Throughout this book, we have used jamovi for statistical analysis. Jamovi is excellent software for running simple statistical analyses, but it has its limitations. Jamovi is built upon the programming language R, which is much more powerful and versatile in comparison. The R programming langauge is now widely used among scientists for data anslysis. It can be used to analyse and plot data, run computer simulations, or even write slides, papers, or books (this book, including all interactive applications, were written using R). The R programming language is completely free and open source, as is the popular Rstudio software for using it. The R programming language specialises in statistical computing, which is part of the reason for its popularity among scientists.

Another reason for the popularity of R is its versatility, and the ease with which new techniques can be shared. Imagine that you develop a new method for analysing data. If you want other researchers to be able to use your method in their research, then you could write your own software from scratch for them to install and use. But doing this would be very time consuming, and a lot of that time would likely be spent writing the graphical user interface and making sure that your program worked across platforms (e.g., on Windows and Mac). Worse, once written, there would be no easy way to make your program work with other statistical software should you need to integrate different analyses or visualisation tools (e.g., plotting data). To avoid all of this, you could instead just present your new method for data analysis and let other researchers write their own code for implementing it. But not all researchers will have the time or expertise to write their own code.

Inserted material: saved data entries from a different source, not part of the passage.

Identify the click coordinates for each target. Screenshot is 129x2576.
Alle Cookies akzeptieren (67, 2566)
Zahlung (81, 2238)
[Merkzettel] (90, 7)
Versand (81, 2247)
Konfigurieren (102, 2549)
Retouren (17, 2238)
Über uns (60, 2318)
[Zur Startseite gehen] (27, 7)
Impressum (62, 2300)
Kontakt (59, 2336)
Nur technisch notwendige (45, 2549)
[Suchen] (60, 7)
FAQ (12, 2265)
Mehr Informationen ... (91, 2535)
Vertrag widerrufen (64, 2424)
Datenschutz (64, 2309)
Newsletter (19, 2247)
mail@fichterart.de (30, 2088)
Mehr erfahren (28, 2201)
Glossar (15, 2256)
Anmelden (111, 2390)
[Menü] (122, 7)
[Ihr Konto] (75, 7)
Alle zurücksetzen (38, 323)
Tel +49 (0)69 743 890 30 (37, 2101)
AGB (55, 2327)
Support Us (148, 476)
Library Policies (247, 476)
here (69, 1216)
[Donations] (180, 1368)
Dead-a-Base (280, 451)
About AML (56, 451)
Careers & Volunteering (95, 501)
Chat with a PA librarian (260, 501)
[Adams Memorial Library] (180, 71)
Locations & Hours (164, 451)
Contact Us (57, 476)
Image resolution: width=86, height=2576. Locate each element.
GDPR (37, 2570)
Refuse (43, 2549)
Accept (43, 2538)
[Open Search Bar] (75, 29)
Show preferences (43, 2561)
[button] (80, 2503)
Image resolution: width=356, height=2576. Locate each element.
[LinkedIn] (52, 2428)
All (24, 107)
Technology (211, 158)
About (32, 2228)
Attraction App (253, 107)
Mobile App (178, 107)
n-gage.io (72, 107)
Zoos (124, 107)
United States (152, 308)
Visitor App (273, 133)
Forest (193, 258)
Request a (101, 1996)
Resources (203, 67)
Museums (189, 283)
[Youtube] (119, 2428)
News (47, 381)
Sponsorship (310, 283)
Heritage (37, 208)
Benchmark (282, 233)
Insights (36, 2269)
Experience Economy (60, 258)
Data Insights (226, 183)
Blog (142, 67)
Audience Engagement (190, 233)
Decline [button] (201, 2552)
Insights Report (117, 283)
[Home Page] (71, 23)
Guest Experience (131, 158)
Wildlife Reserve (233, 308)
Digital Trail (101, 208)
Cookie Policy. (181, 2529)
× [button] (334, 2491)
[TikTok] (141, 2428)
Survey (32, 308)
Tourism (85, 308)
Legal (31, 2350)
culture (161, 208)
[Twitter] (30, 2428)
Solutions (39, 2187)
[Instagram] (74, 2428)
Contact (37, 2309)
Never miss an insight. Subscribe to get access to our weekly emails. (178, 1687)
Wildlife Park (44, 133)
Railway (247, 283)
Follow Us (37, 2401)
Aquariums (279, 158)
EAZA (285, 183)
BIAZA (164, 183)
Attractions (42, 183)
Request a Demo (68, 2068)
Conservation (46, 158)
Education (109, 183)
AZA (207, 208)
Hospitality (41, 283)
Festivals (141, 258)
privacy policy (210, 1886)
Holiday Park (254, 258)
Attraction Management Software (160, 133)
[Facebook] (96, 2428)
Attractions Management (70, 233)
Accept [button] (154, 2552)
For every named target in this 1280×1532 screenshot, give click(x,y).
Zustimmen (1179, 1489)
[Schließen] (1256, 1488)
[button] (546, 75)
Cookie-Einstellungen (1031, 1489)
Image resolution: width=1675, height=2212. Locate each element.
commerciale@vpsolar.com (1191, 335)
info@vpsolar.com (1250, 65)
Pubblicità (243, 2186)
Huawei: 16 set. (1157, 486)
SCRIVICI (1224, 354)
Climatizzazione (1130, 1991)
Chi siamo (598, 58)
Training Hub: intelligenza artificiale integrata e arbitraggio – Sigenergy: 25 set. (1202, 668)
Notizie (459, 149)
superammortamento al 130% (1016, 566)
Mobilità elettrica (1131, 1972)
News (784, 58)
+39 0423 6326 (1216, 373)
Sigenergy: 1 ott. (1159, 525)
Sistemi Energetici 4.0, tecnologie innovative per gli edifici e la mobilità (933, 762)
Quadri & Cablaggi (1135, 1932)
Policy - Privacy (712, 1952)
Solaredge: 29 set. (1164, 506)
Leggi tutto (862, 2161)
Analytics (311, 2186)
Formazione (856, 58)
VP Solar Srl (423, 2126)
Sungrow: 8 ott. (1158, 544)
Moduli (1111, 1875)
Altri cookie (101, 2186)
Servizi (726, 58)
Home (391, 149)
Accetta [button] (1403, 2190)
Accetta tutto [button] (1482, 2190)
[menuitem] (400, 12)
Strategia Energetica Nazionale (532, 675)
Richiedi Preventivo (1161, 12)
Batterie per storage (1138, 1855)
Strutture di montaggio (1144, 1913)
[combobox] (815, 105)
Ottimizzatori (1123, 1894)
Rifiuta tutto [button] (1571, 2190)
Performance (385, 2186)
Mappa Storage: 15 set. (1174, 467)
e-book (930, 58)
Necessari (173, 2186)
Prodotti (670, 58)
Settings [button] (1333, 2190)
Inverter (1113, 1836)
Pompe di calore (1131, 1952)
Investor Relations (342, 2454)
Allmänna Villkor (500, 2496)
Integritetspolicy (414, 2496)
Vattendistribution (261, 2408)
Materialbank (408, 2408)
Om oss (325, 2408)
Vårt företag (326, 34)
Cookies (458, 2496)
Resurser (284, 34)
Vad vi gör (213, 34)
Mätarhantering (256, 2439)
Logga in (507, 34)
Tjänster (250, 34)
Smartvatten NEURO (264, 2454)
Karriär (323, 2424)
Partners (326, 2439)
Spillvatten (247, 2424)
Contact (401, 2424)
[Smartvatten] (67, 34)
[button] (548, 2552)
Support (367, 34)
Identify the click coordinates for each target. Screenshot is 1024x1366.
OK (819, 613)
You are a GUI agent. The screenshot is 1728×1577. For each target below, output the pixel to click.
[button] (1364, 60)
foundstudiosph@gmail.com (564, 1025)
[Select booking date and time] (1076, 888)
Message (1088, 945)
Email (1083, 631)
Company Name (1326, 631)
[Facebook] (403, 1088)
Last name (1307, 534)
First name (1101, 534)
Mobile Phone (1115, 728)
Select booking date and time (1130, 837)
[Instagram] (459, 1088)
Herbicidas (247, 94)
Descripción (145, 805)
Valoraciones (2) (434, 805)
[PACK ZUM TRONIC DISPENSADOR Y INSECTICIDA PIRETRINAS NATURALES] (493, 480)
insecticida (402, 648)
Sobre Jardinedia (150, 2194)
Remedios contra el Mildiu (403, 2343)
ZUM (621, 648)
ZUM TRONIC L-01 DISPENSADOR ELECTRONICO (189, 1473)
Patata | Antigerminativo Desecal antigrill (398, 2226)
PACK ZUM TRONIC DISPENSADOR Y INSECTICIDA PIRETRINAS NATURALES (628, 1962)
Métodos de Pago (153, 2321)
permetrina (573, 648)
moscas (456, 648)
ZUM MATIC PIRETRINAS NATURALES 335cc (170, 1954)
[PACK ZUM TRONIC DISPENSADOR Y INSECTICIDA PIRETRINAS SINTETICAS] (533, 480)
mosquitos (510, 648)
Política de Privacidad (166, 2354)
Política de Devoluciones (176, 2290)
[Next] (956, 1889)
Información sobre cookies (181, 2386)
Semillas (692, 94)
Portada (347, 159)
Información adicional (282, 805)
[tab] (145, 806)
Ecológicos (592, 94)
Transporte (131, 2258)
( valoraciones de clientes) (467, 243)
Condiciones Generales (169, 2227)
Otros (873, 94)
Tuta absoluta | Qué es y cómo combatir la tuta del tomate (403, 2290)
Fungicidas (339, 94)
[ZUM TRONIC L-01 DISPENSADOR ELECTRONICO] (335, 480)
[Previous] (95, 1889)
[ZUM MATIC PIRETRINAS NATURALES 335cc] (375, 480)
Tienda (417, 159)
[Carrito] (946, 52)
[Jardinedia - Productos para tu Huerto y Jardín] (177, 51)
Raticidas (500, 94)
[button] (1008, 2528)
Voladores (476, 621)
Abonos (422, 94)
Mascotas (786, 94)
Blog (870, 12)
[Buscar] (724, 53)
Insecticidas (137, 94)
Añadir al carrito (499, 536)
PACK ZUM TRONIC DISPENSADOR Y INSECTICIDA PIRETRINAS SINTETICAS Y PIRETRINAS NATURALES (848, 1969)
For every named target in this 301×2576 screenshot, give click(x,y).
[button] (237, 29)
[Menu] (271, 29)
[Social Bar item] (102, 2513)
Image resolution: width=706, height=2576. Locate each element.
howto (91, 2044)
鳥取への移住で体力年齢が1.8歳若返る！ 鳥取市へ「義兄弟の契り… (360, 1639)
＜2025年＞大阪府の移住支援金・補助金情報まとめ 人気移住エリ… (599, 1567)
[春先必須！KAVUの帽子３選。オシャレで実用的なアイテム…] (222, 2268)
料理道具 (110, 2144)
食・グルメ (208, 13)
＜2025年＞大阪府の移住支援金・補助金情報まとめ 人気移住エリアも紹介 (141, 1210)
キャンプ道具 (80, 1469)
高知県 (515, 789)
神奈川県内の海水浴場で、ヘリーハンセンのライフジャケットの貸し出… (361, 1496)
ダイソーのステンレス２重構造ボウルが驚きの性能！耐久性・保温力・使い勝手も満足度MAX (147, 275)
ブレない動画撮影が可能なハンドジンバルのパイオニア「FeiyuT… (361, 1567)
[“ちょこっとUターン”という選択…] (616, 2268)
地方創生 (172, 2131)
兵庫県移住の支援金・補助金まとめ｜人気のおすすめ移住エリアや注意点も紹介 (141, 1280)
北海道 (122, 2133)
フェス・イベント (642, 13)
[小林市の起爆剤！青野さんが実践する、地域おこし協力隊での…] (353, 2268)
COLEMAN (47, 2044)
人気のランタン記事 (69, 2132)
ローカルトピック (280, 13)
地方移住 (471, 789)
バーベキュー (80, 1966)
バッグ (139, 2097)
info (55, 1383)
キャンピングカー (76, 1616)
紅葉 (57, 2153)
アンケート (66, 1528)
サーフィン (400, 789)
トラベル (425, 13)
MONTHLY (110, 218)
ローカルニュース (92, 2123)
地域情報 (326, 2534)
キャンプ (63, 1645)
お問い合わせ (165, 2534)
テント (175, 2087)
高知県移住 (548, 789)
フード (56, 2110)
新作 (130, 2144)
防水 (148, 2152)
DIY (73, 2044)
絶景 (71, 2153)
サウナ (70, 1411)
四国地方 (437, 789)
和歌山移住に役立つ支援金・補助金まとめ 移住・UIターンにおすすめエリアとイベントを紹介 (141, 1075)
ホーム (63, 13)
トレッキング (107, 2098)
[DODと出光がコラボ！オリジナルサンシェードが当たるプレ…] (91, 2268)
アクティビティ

Instead, R allows researchers to write new tools for data analysis using simple coding scripts. These scripts are organised into R packages, which can be uploaded by authors to the Comprehensive R Archive Network (CRAN), then downloaded by users with a single command in R. This way, there is no need for completely different software to be used for different analyses; all analyses can be written and run in R.

The downside to all of this is that learning R can be a bit daunting at first. Running analyses is not done by pointing and clicking on icons as in jamovi. You need to use code. This practical will start with the very basics and work up to some simple data analyses. Rather than questions to answer, this practical has tasks for you to try to complete in R.

36.1 Getting used to the R interface

There are two ways that you can use R. The first way is to download R and Rstudio on your own computer. Both R and Rstudio are free to download and use, and work on any major operating system (Windows, Mac, and Linux). To download R, go to the Comprehensive R Archive Network and follow the instructions for your operating system (OS). To download Rstudio, go to this page on the Rstudio website and choose the appropriate download for your operating system.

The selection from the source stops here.